◆ **INFORMATION SHOWN**:
● ● ●
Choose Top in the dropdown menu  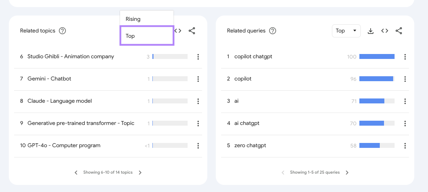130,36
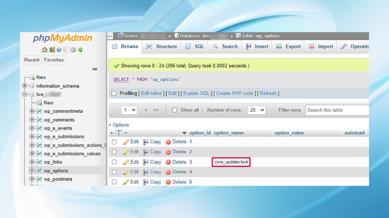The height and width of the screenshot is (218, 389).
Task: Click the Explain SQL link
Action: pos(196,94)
● ● ●
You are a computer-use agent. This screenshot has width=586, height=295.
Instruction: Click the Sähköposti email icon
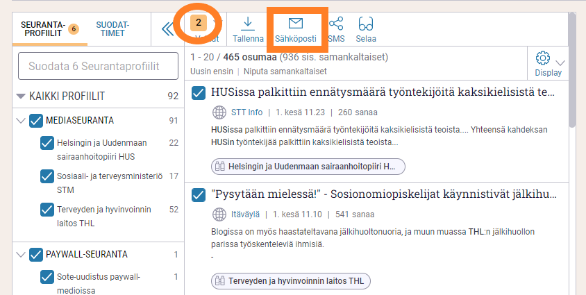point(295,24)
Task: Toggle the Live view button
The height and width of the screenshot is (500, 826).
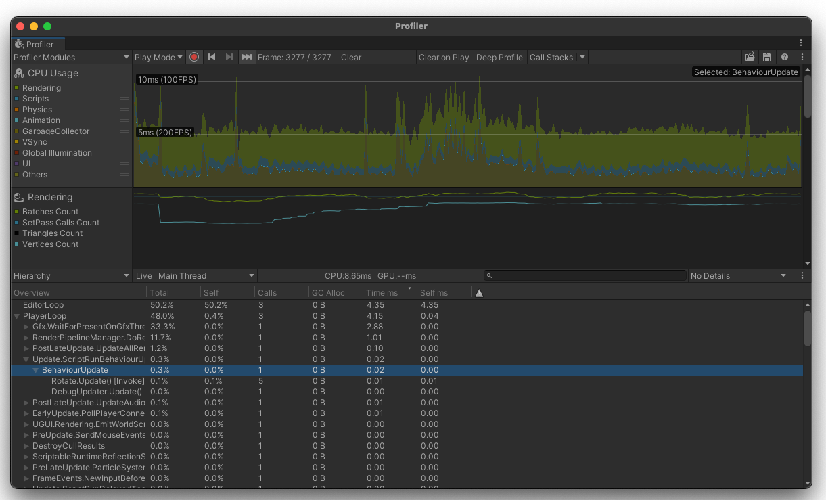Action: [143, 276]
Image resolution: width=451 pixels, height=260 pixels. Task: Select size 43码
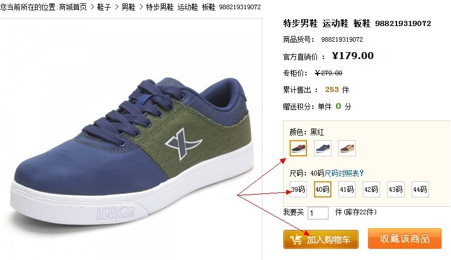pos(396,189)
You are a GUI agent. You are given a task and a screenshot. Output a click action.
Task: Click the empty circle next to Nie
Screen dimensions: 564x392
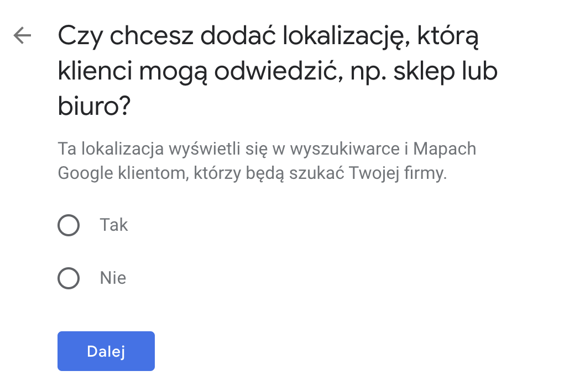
● ● ●
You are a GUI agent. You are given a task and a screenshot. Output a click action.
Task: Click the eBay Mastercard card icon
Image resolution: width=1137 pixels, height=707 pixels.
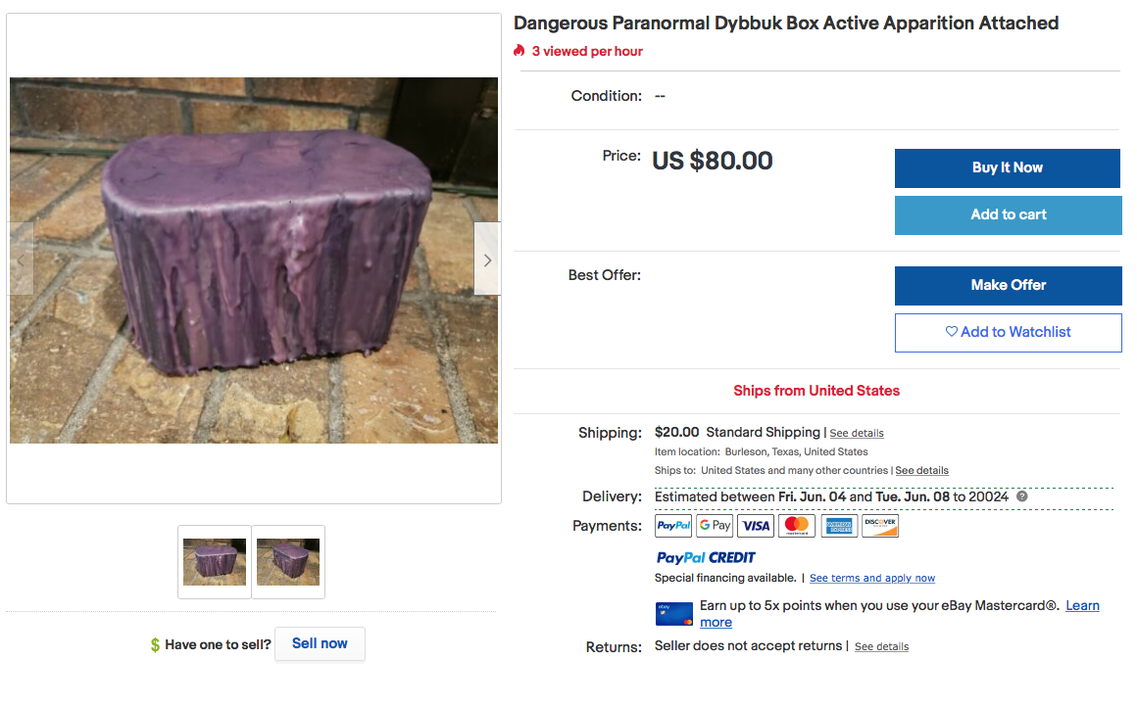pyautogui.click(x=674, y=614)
● ● ●
◆ **ABOUT THIS TASK**: Repeat exactly the stretch of the listing above that starts with the line holding "You are a computer-use" and finishes with the line holding "Screen dimensions: 564x392", both included. Skip every picture.

◆ **ANSWER TO THE PROBLEM**:
You are a computer-use agent. This screenshot has width=586, height=295.
Instruction: Click the Sähköposti email icon
point(295,24)
Task: Toggle the Live view button
The height and width of the screenshot is (500, 826).
Action: [143, 276]
Image resolution: width=451 pixels, height=260 pixels. Task: Select size 43码
pos(396,189)
You are a GUI agent. You are given a task and a screenshot. Output a click action.
Task: Click the empty circle next to Nie
Screen dimensions: 564x392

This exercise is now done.